**What you will do**.
Please print the part of the R data frame question from "I want to create" to "maximum <- max(d$end_day)", word for word.

**Text under study**.

Lets say I have the following data frame:
df <- data.frame(id = c(1,1,1,2,2,2,3,3,3,3),
col1 = c("a","a", "b", "c", "d", "e", "f", "g", "h", "g"),
start_day = c(NA,1,15, NA, 4, 22, 5, 11, 14, 18),
end_day = c(NA,2, 15, NA, 6, 22, 6, 12, 16, 21))
I want to create a data frame that has the following columns: id, start_day, end_day
such that for each unique id I only need the minimum of start_day column and the maximum of the end_day column. The final data frame should look like as follow:
To get this new data frame I wrote the following code:
df <- df[!(is.na(df$start_day)), ]
dt <- data.frame(matrix(ncol =3 , nrow = length(unique(df$id))))
colnames(dt) <- c("id", "start_day", "end_day")
dt$id <- unique(df$id)
st_day <- vector()
en_day <- vector()
for (elm in dt$id) {
d <- df[df$id == elm, ]
minimum <- min(d$start_day)
maximum <- max(d$end_day)
st_day <- c(st_day, minimum)
en_day <- c(en_day, maximum)

**Raw data**.

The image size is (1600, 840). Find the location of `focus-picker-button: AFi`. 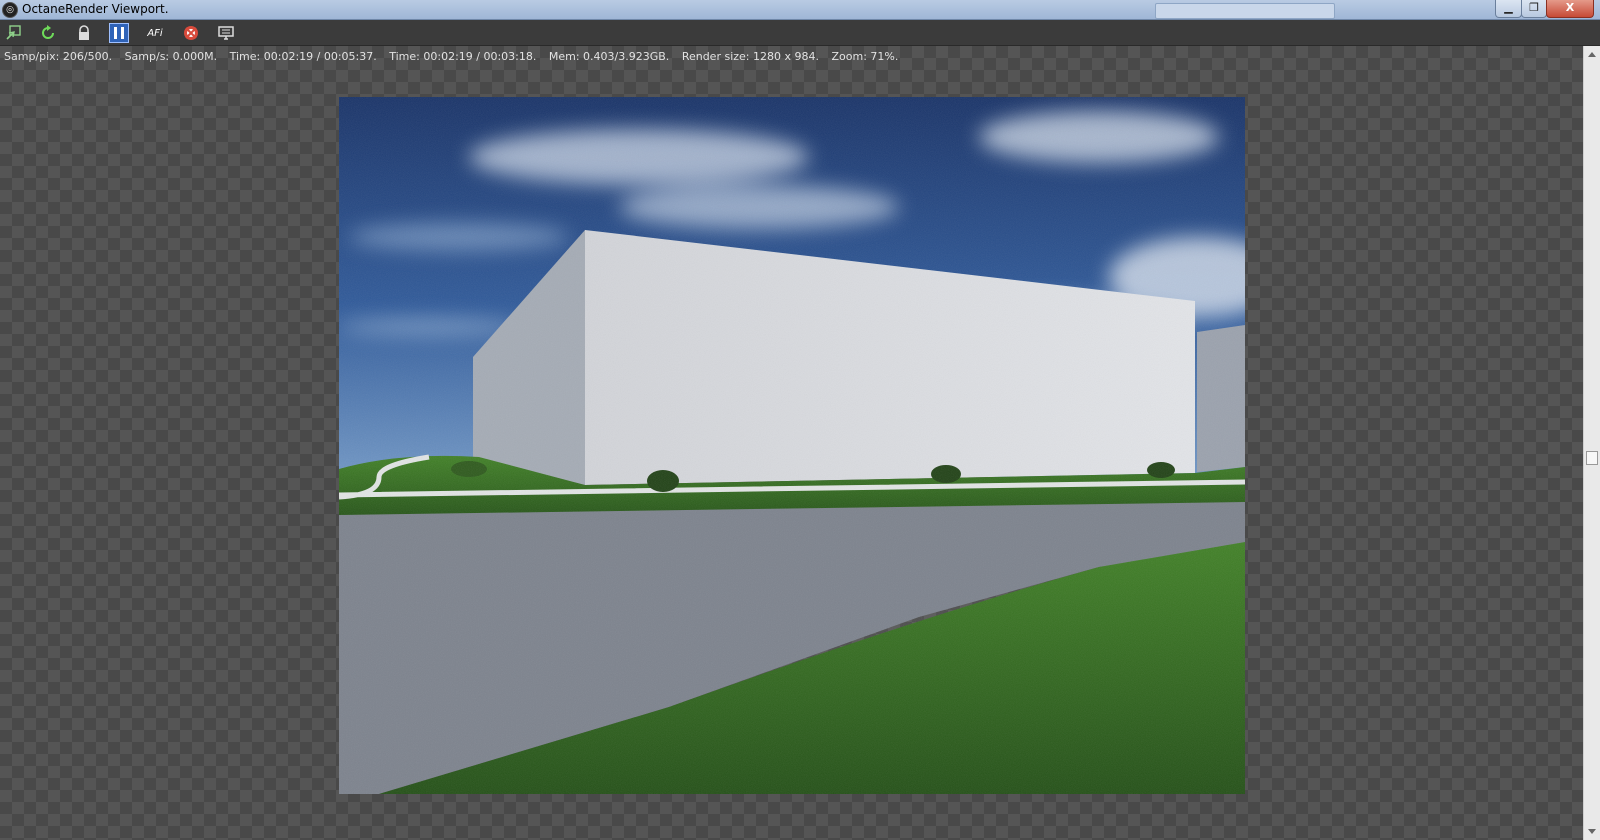

focus-picker-button: AFi is located at coordinates (155, 33).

**Result**.
I want to create a data frame that has the following columns: id, start_day, end_day
such that for each unique id I only need the minimum of start_day column and the maximum of the end_day column. The final data frame should look like as follow:
To get this new data frame I wrote the following code:
df <- df[!(is.na(df$start_day)), ]
dt <- data.frame(matrix(ncol =3 , nrow = length(unique(df$id))))
colnames(dt) <- c("id", "start_day", "end_day")
dt$id <- unique(df$id)
st_day <- vector()
en_day <- vector()
for (elm in dt$id) {
d <- df[df$id == elm, ]
minimum <- min(d$start_day)
maximum <- max(d$end_day)